Is having a savings account a smart financial move?
Many people still don’t trust financial institutions and are very reluctant to bank on them to handle their life savings. While the pun was intended, there is nothing funny about securing your own money.
In this day and age, there are so many financial products one can choose from, it’s difficult to say which ones are convenient, which have a negative impact on your finances or which are simply useless.
WHAT IS A SAVINGS ACCOUNT?
Saving accounts have been around for decades.
Who hasn’t dreamt at least once about winning the lottery and living off interest? Since most of us won’t have this happen anytime soon (not to mention the majority of the people who win the lottery squander the money in few months/years, living off the interest is still possible, if you save enough money in your account.
The definition is very straightforward: a savings account is a type of bank account where you securely deposit your money and wait for it to earn you interest.
HOW DO SAVING ACCOUNTS WORK?
You open a savings account and, each time you have extra money, you make a deposit and leave it there.

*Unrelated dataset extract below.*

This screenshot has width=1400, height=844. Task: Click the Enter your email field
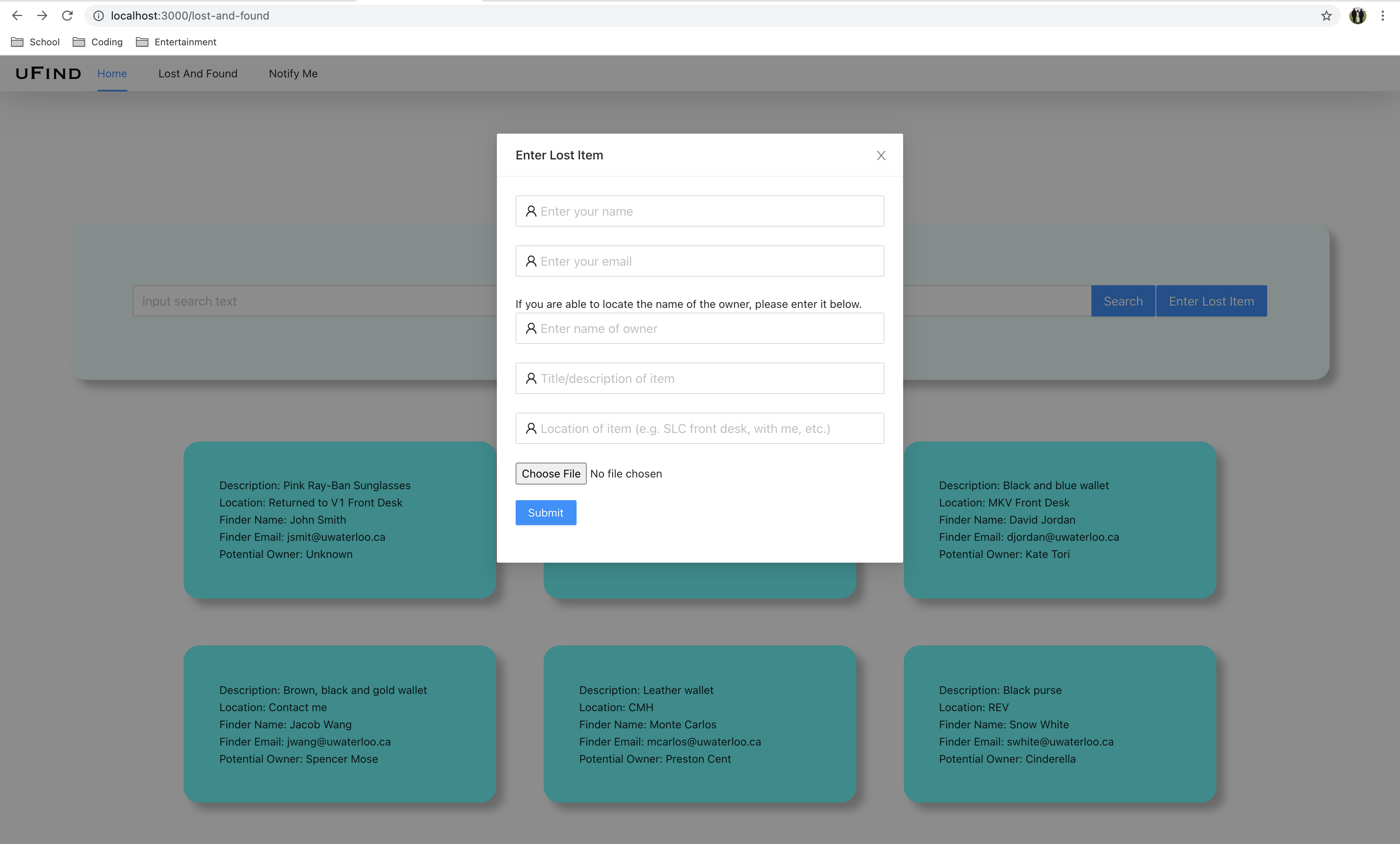click(x=700, y=261)
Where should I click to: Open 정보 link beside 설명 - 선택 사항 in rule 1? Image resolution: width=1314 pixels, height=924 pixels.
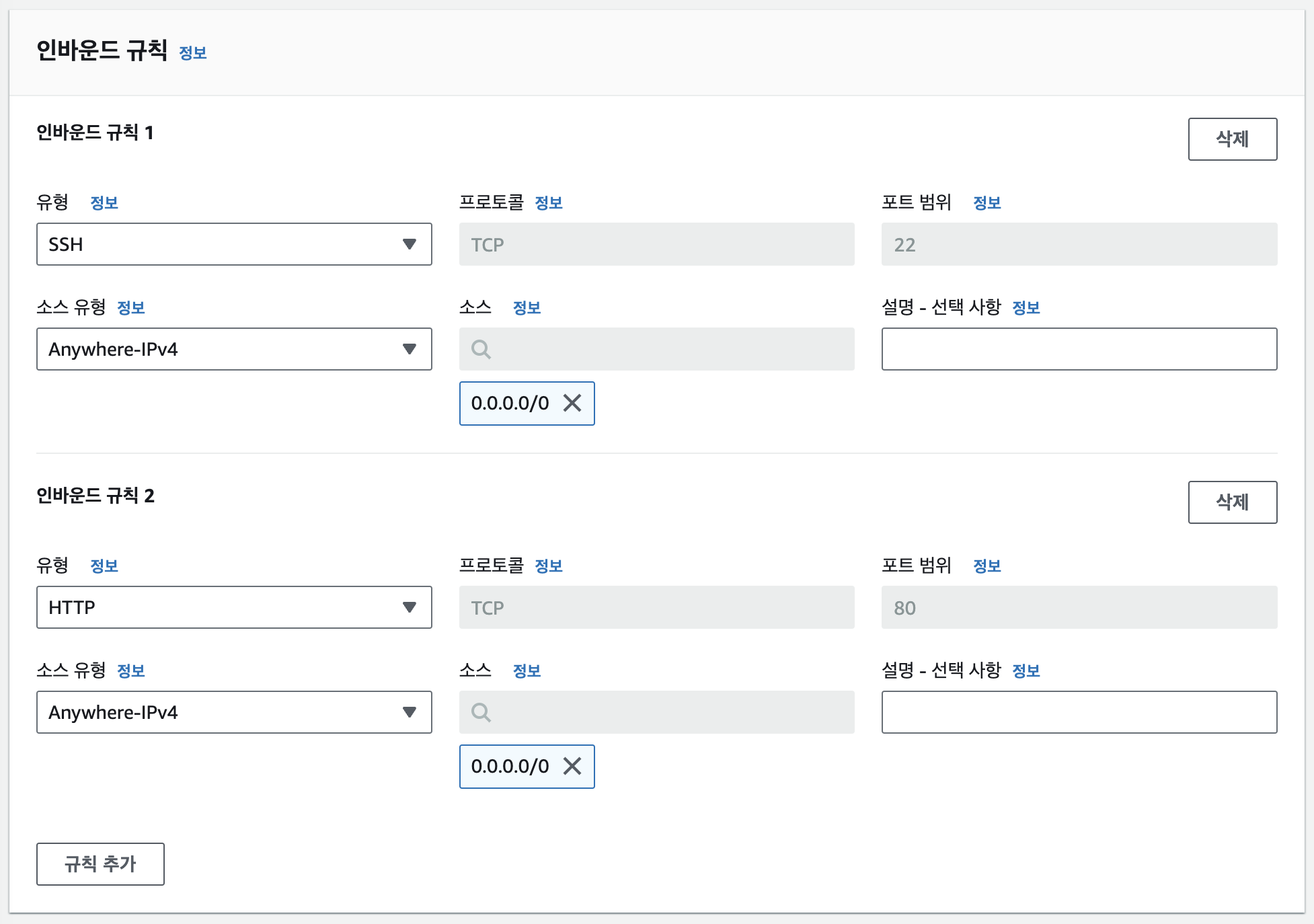[1026, 307]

Meanwhile, the bank loans money to its other clients, charging a higher interest rate than the one they offer you for your savings account. The interest rate the bank pays you in return is their way of saying ‘thank you’ for you letting them lend your money to others.
This is, in very simple terms, how the banks stay in business. It’s all about how they handle money. Don’t worry though, they’re not actually lending YOUR money to others, you can access your funds if you need to, as long as you respect your contract’s terms.

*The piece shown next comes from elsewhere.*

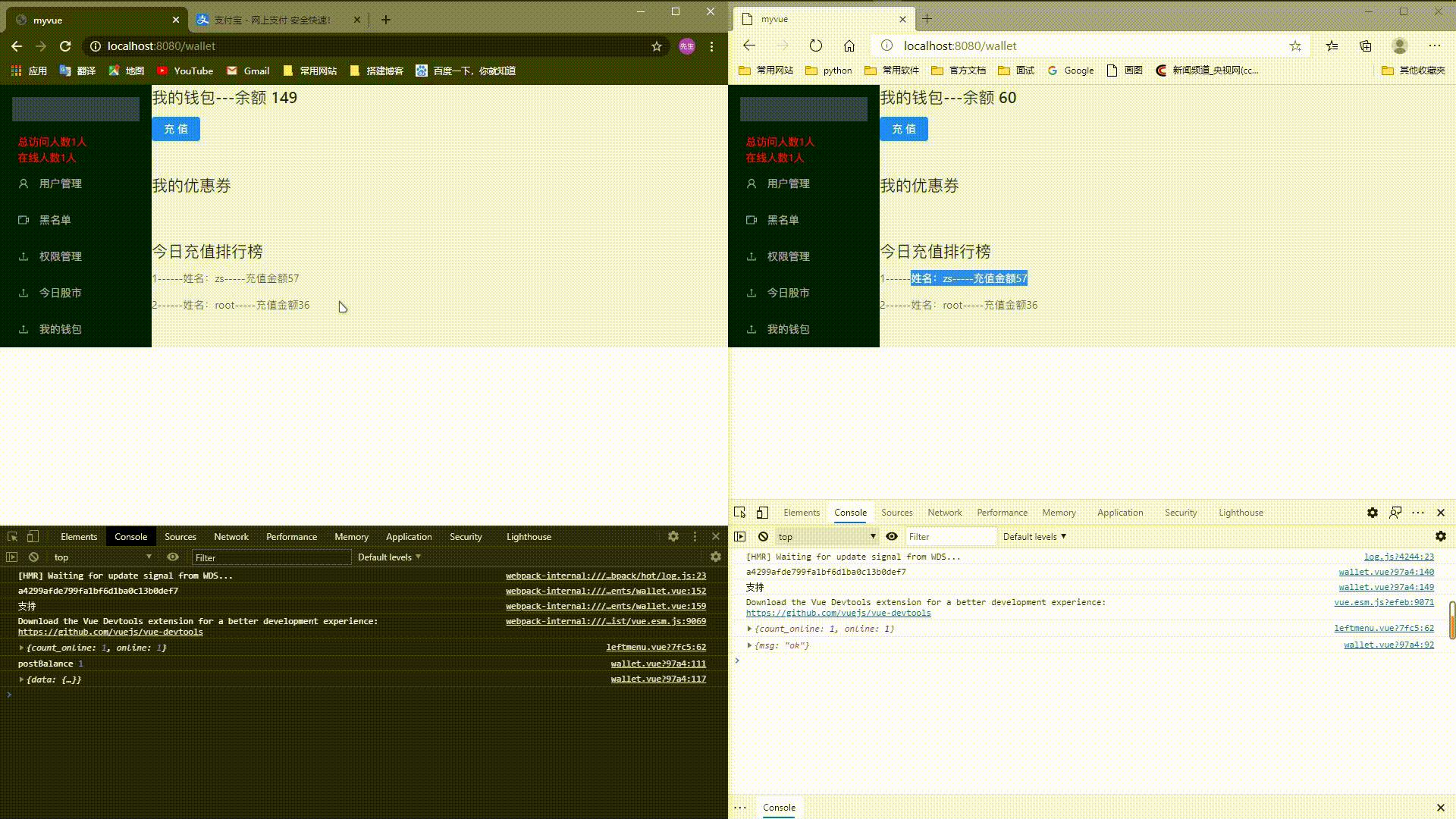This screenshot has height=819, width=1456.
Task: Switch to Sources tab in right DevTools
Action: [896, 513]
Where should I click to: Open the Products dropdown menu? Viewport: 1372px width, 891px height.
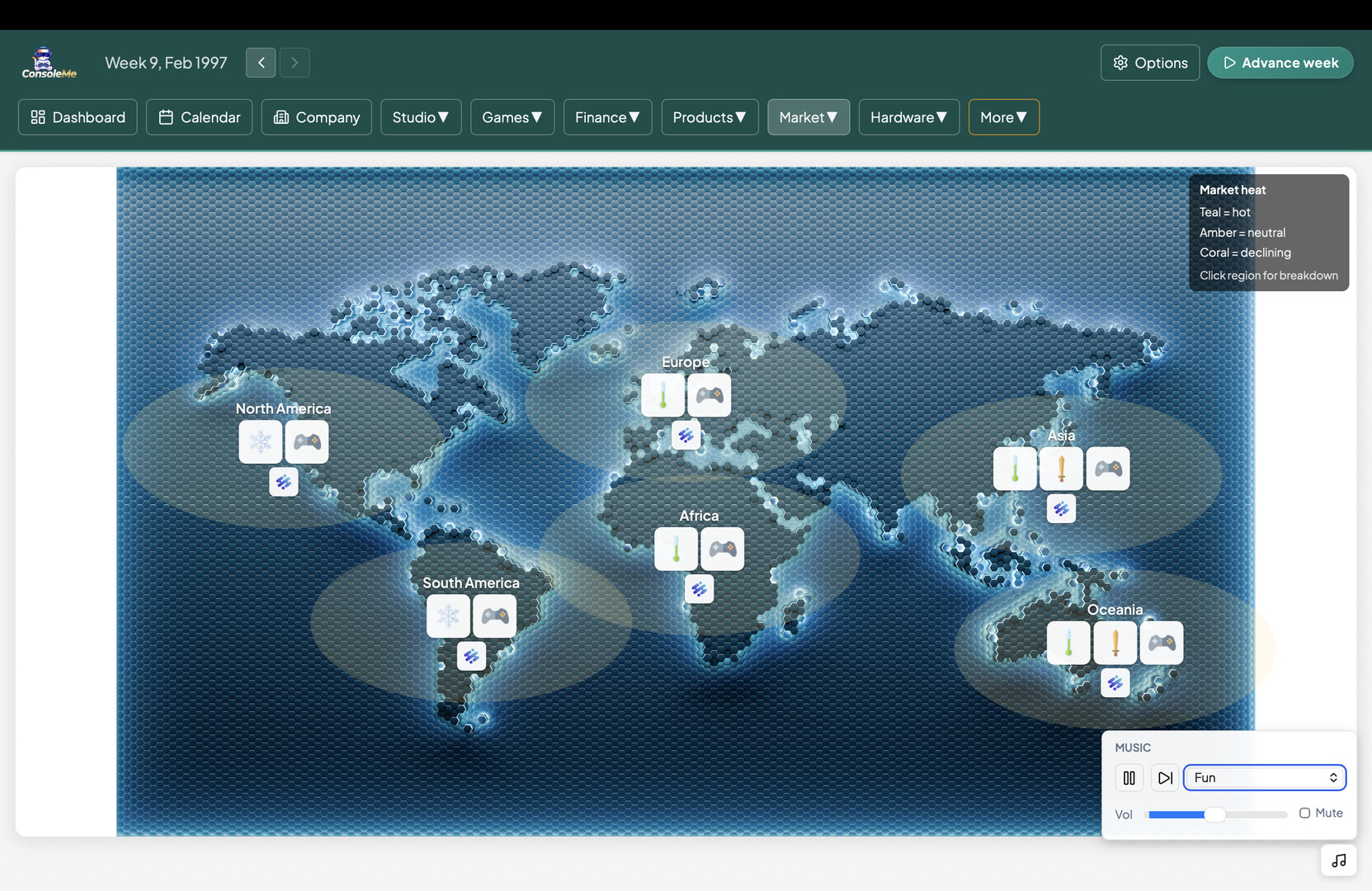709,117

SHOULD YOU OPEN A SAVINGS ACCOUNT?
To open or not to open a savings account? That’s the big question.
Over the years, many financial aspects have changed, so nowadays you should really do your research before deciding anything that could affect your financial future.

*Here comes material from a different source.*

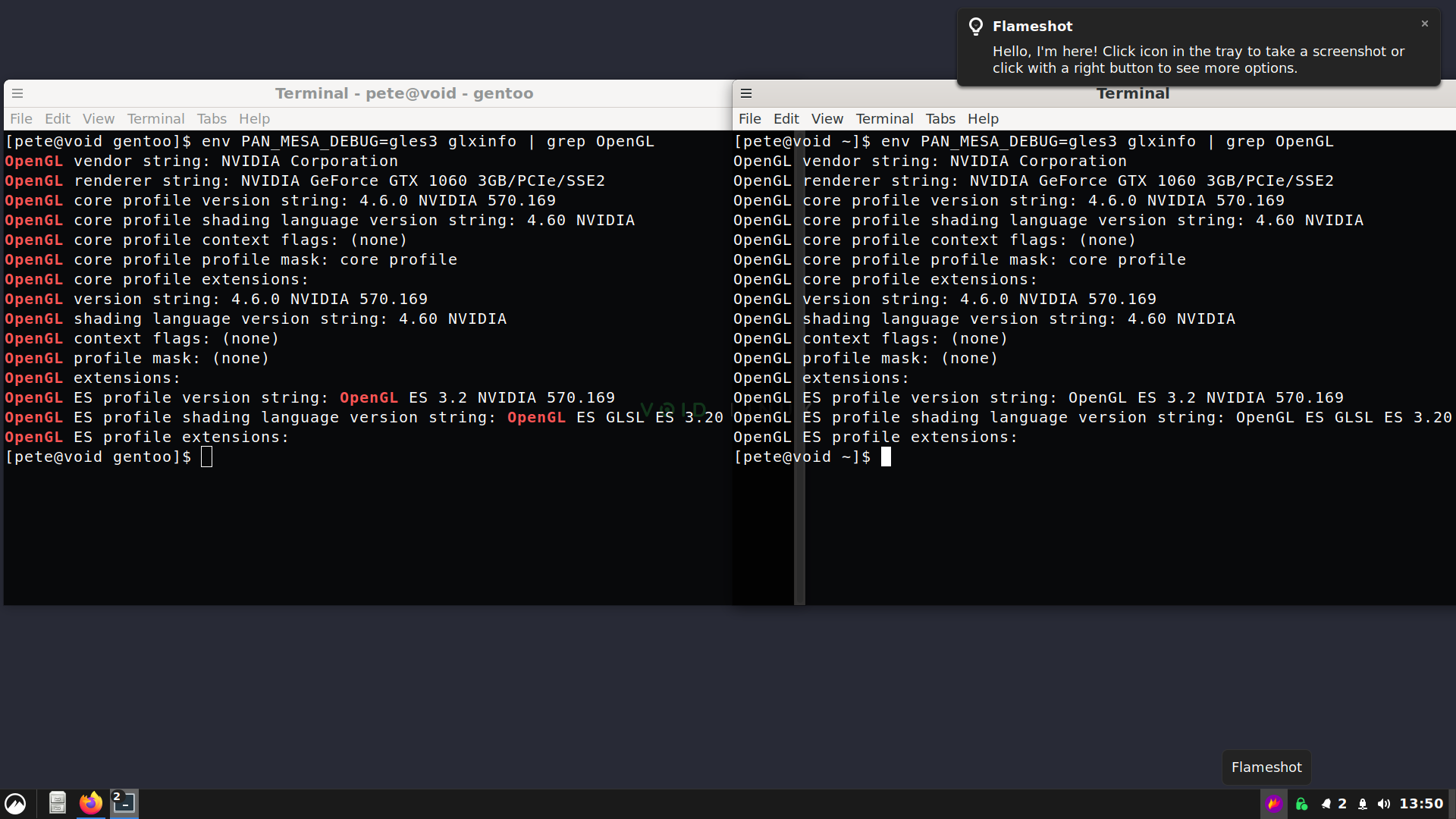Click the Flameshot tray icon

[1273, 804]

Judging by how savings account work, opening one up sounds like a great idea! But what if you could invest your money some other way?
What if you opened a checking account instead? Or what if your financial expectations are high, but in time, it turns out your savings account has a very low return?
Good thing we live in the information era, so you can thoroughly do some research before taking action.
HERE ARE 3 PROS AND CONS TO HAVING A SAVINGS ACCOUNT
Advantages to having a savings account:
1. Earn money in interest over time
This is the main idea of how savings accounts work: you deposit your money and, after watching the principal ‘grow’ for a while, the increase over the original amount is yours to keep!
The more money you add to your savings account, the more you earn in interest.
2. Protect your savings
Many people still use old-fashioned ways to save up money, but here’s a very interesting advantage to opening up a savings account: your money is legally safe!
If your bank is a FDIC member (and you should make sure it is), your money is insured. The Federal Deposit Insurance Corporation (FDIC) insures your deposit up to $250,000, which is the maximum amount allowed by law today.
In other words, if the bank should fail and go bankrupt, your money is insured, so you won’t end up broke.
3. Have an emergency fund ready
Having a savings account doesn’t mean you’ll only be able to access your money after years of waiting. Depending on the terms of your contract, you can access it a few times a month and you can even transfer funds into it by linking it to your checking account.
This means that, should you run into an emergency like, an unexpected bill, you forgot to pay your mortgage last month or your car broke down, you have a nice financial buffer to rely on, immediately!
Disadvantages to having a savings account:
1. Interest rates are very low
Although earning money while sleeping sounds great, the interest rates on saving accounts nowadays are significantly low.
Most banks in the U.S. offer around 1% interest rate, which is very little. In other words, for the regular Joe, this might just be the weakest way to ‘grow’ your income.
So, unless you have at least a few thousand dollars (or even more) to deposit, forget about relying on your interest rate to solve a serious financial emergency anytime soon.
2. Your money is only insured up to a certain amount
While having your money insured is great, insurance coverage is limited.
The whole point of having a savings account is to make your money grow. The more money you have, the higher the interest rate earnings.
However, should you exceed the maximum coverage set by the law, you’ll actually lose your full coverage. Which means you either have to juggle several savings accounts or think about other ways to invest your money.
3. Have an emergency fund… with limited access
Having money set aside for a rainy day is great and all, but the bank has legal rights too: you may be able to access your savings account only a few times per month, you have to respect the minimum balance required, you may have to pay a fee each time you withdraw and so on.
Depending on what bank you choose to trust with your savings, there will always be consequences to bending the rules of your contract.
Savings accounts were always a great way for people to save money on the long run. A lot has changed over the years though, and lots of other investment opportunities have appeared.
While having a savings account is still one of the safest ways to keep your money all in one place, if you’re thinking about opening one, it’s best to balance your pros and cons first.
What’s your take on opening up a savings account? Does having one benefit you financially?